# $1 Dollar, $1 dollar. Do you have 1 dollar?



## ntcindetroit (Mar 23, 2017)

I finally get tired of the low ball offers. Especially the first offer when one turns the app on.

Today, I got one at $3 or $4. Next comes a $7 offer, Took it and it was 4 miles away, on the third floor of a busy mall. Not too bad if one enjoys walking, climbing, waiting in addition to driving.

I parked the car, get the red bag out and walked toward the mall and to the elevators. 

Out of elevator, the place is not really packed, but still a long line in this chicken- place.

Order not ready, wait a few minutes as dashers, UE drivers and retail consumers all waiting for their orders to be called. 

My customer's name was called, I went ahead to claim the order and put it into the red food bag and ready to leave.

This guy suddenly said to me he wanted to see my phone. 

The two black girls in front of me did not have to show their phones, I noticed. 

I've been picking up there for two+ months. 

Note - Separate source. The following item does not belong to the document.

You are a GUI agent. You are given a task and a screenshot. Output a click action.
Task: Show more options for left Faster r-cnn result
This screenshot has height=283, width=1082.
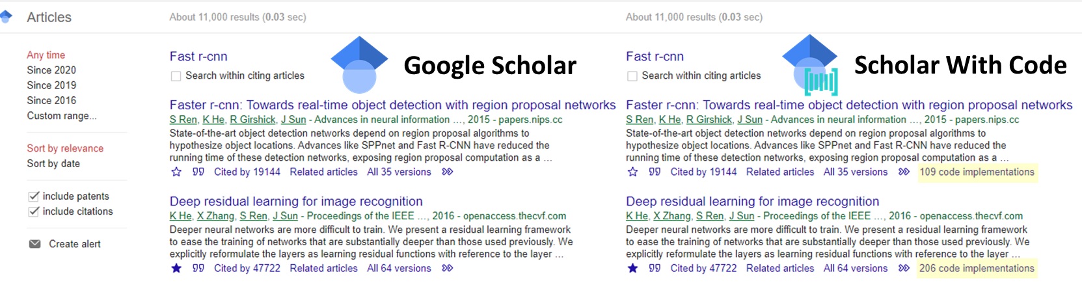447,172
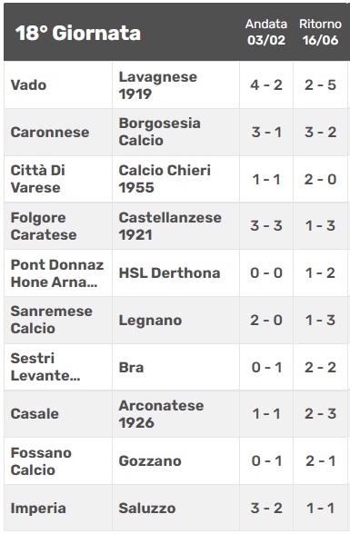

Suddenly why he did this to me?


----------



## KevinJohnson (Mar 23, 2020)

Did you ask him while you were there?


----------



## Rickos69 (Nov 8, 2018)

I guess, this is sorta the reverse of me showing the pickup prep line people at Chipotle if the name on my order is in the queue when it is not sitting on the pickup shelves.
I'd hate to sit there all night waiting for a pickup that has already been "Picked Up!!"


----------



## wallae (Jun 11, 2018)

ntcindetroit said:


> I finally get tired of the low ball offers. Especially the first offer when one turns the app on.
> 
> Today, I got one at $3 or $4. Next comes a $7 offer, Took it and it was 4 miles away, on the third floor of a busy mall. Not too bad if one enjoys walking, climbing, waiting in addition to driving.
> 
> ...


I bet you didn't tell him that you identify as being black?
Wake up, man


----------



## Taxi2Uber (Jul 21, 2017)

wallae said:


> I bet you didn't tell him that you identify as being black?
> Wake up, man


Careful.
"Man" is too gender specific.
Wake up, person.


----------



## wallae (Jun 11, 2018)

Mea culpa


----------



## Guido-TheKillerPimp (Jan 4, 2021)

ntcindetroit said:


> I finally get tired of the low ball offers. Especially the first offer when one turns the app on.
> 
> Today, I got one at $3 or $4. Next comes a $7 offer, Took it and it was 4 miles away, on the third floor of a busy mall. Not too bad if one enjoys walking, climbing, waiting in addition to driving.
> 
> ...


Did the two black girls already have their orders? If so, or even not, how can you confirm that the same request will not be applied to them?


----------



## Arthur Dent (Jan 18, 2019)

ntcindetroit said:


> I finally get tired of the low ball offers. Especially the first offer when one turns the app on.
> 
> Today, I got one at $3 or $4. Next comes a $7 offer, Took it and it was 4 miles away, on the third floor of a busy mall. Not too bad if one enjoys walking, climbing, waiting in addition to driving.
> 
> ...


.
Could be that you look shady as Hell ???


----------



## The Gift of Fish (Mar 17, 2017)

ntcindetroit said:


> This guy suddenly said to me he wanted to see my phone.
> 
> Suddenly why he did this to me?


Clearly you looked like a chicken hustler.


----------



## hooj (Aug 18, 2018)

W


ntcindetroit said:


> I finally get tired of the low ball offers. Especially the first offer when one turns the app on.
> 
> Today, I got one at $3 or $4. Next comes a $7 offer, Took it and it was 4 miles away, on the third floor of a busy mall. Not too bad if one enjoys walking, climbing, waiting in addition to driving.
> 
> ...


Who cares?! If that's the worst thing that's happened while gig'ing then be thankful and move along.


----------



## ntcindetroit (Mar 23, 2017)

Guido-TheKillerPimp said:


> Did the two black girls already have their orders? If so, or even not, how can you confirm that the same request will not be applied to them?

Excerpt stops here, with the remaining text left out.